Tesco share price is down today after thousands of customers were double-charged, in what appears to have been a technical glitch.
The discovery of the double-charge came as thousands of Tesco customers complained of delayed payments at the company’s stores in the UK. Card machines are said to be displaying error messages, prompting second payments that eventually turned out to be a double charge.
The glitch is said to have affected a range of retail outlets, including Express stores, gas stations, and superstores. The double-spend error has been an ongoing concern for nearly two weeks in what appears to be a widespread issue.
Banks have begun sending notices to Tesco customers to check their accounts to see if they have been impacted. Tesco is said to be conducting refunds, but problems have arisen with customers who previously had empty accounts and have now been charged into overdraft, incurring fees in the process.

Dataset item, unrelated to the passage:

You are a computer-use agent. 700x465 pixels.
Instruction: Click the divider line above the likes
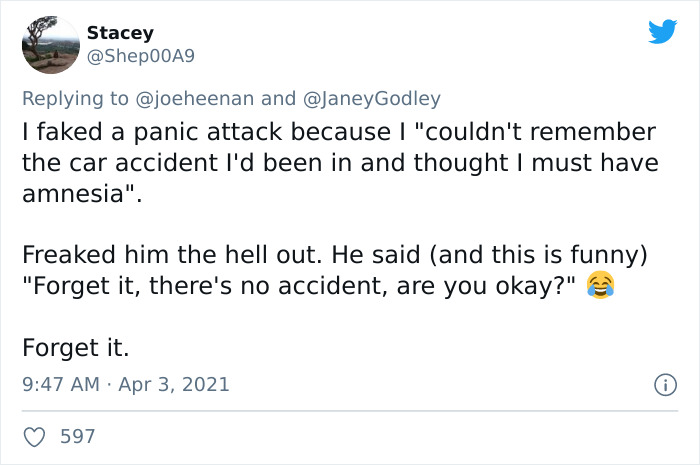pos(350,411)
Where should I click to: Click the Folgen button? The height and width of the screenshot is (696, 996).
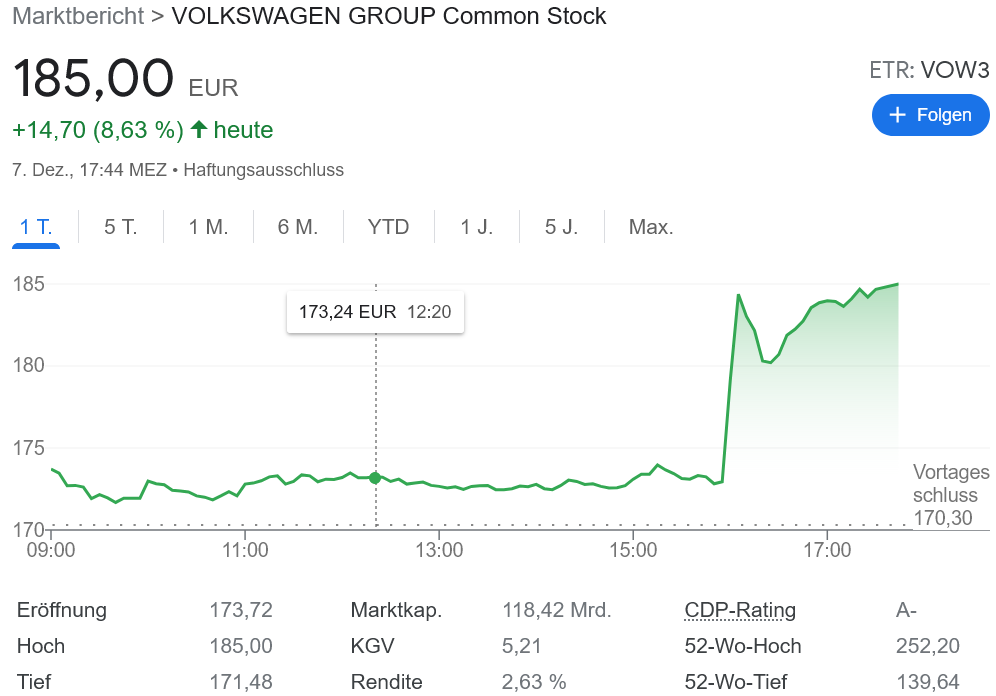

A bank source is saying that Tesco should “be willing to put things right”, meaning that Tesco may now be responsible for repayment of bank fees incurred in this manner.

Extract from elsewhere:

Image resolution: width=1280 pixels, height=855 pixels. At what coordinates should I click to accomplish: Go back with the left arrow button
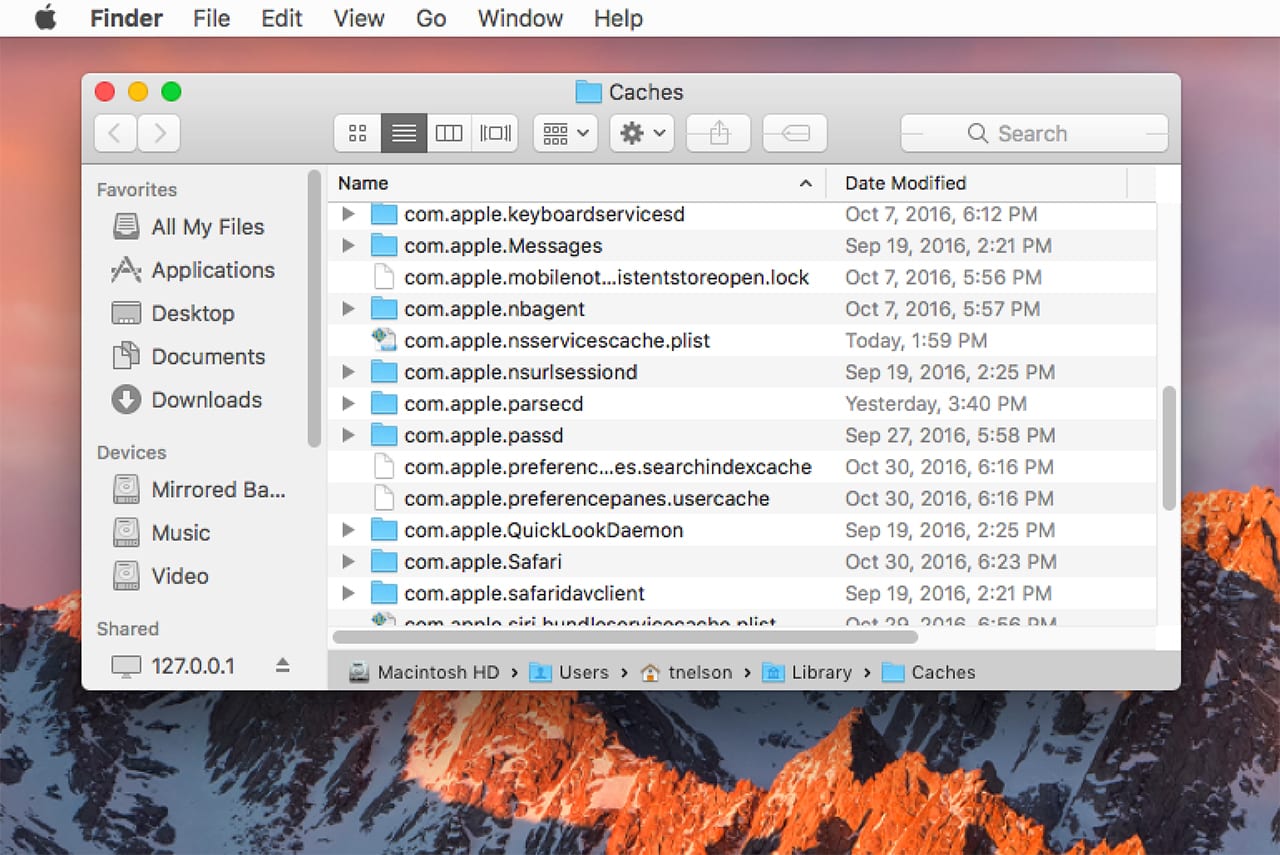pos(116,133)
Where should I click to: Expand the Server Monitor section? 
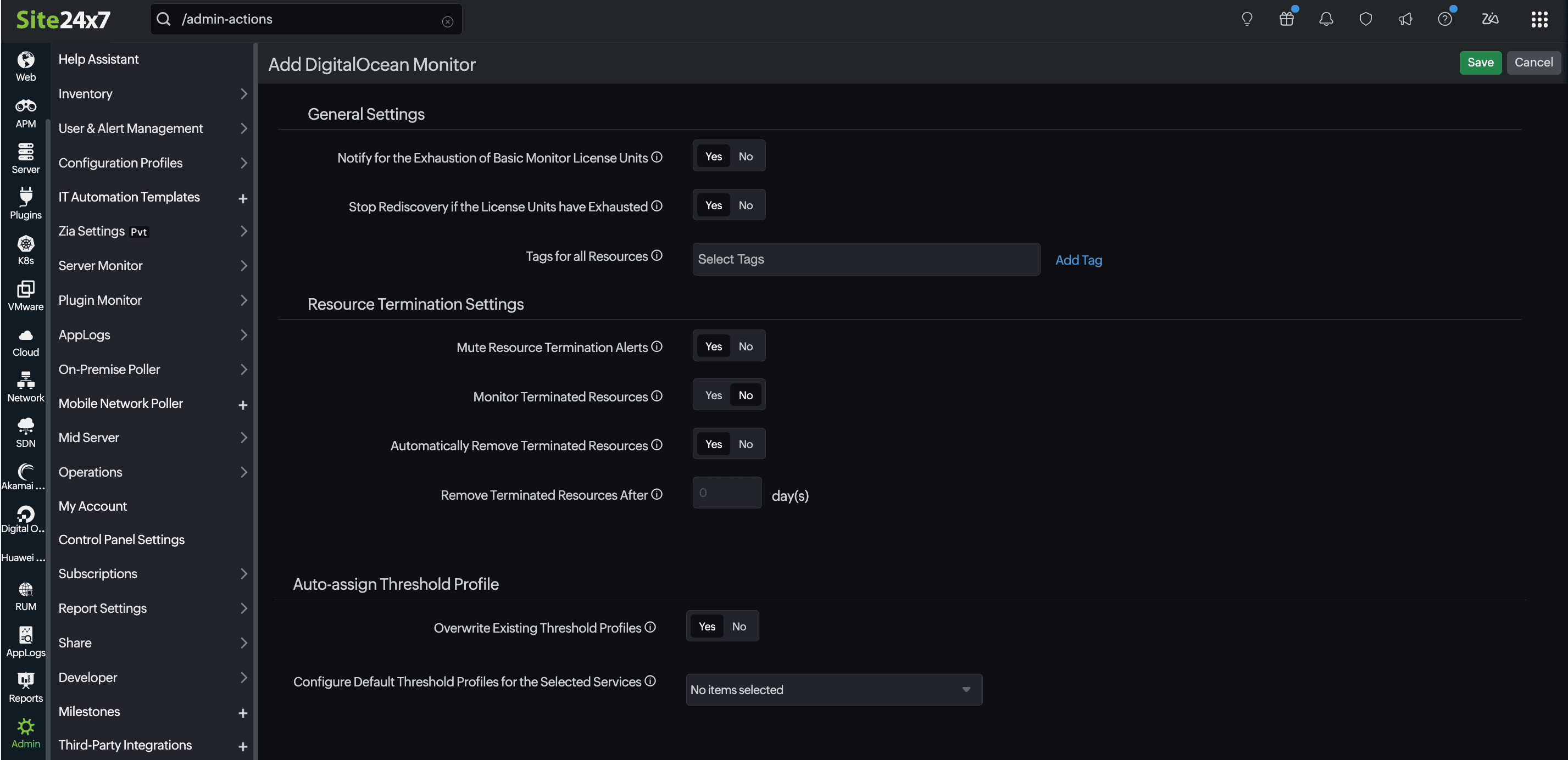pyautogui.click(x=101, y=266)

This development did not bode well for the Tesco share price, which took a hammering as a result. The Tesco share price is down heavily, losing 1.16% on the day as of the time of writing.

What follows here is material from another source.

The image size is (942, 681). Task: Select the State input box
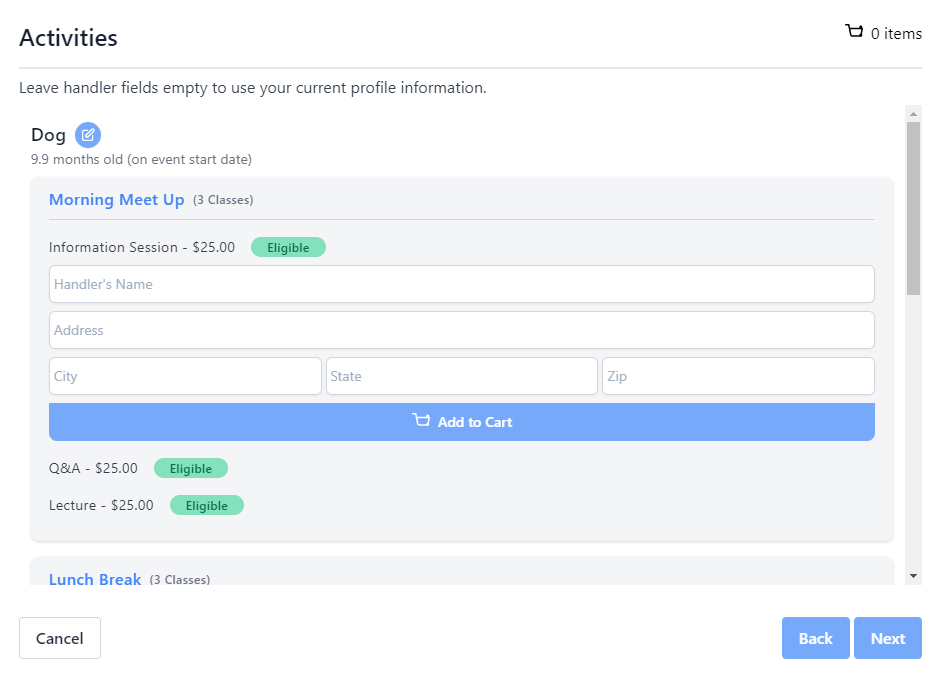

The downside move of Wednesday is now challenging the channel’s trend line on the daily chart and has also put the 239.70 support line at risk. A breakdown of these two support parameters opens the door for sellers to drive towards 236.00, with 234.25 and 231.45 also lining up as additional downside targets.
On the other hand, a bounce at the present support levels allows Tesco share price a chance at returning to the channel’s return line. This move would have to take out 244.80, 247.45 (28 January and 10 February 2021 highs), and 250.38 along the way for this to happen.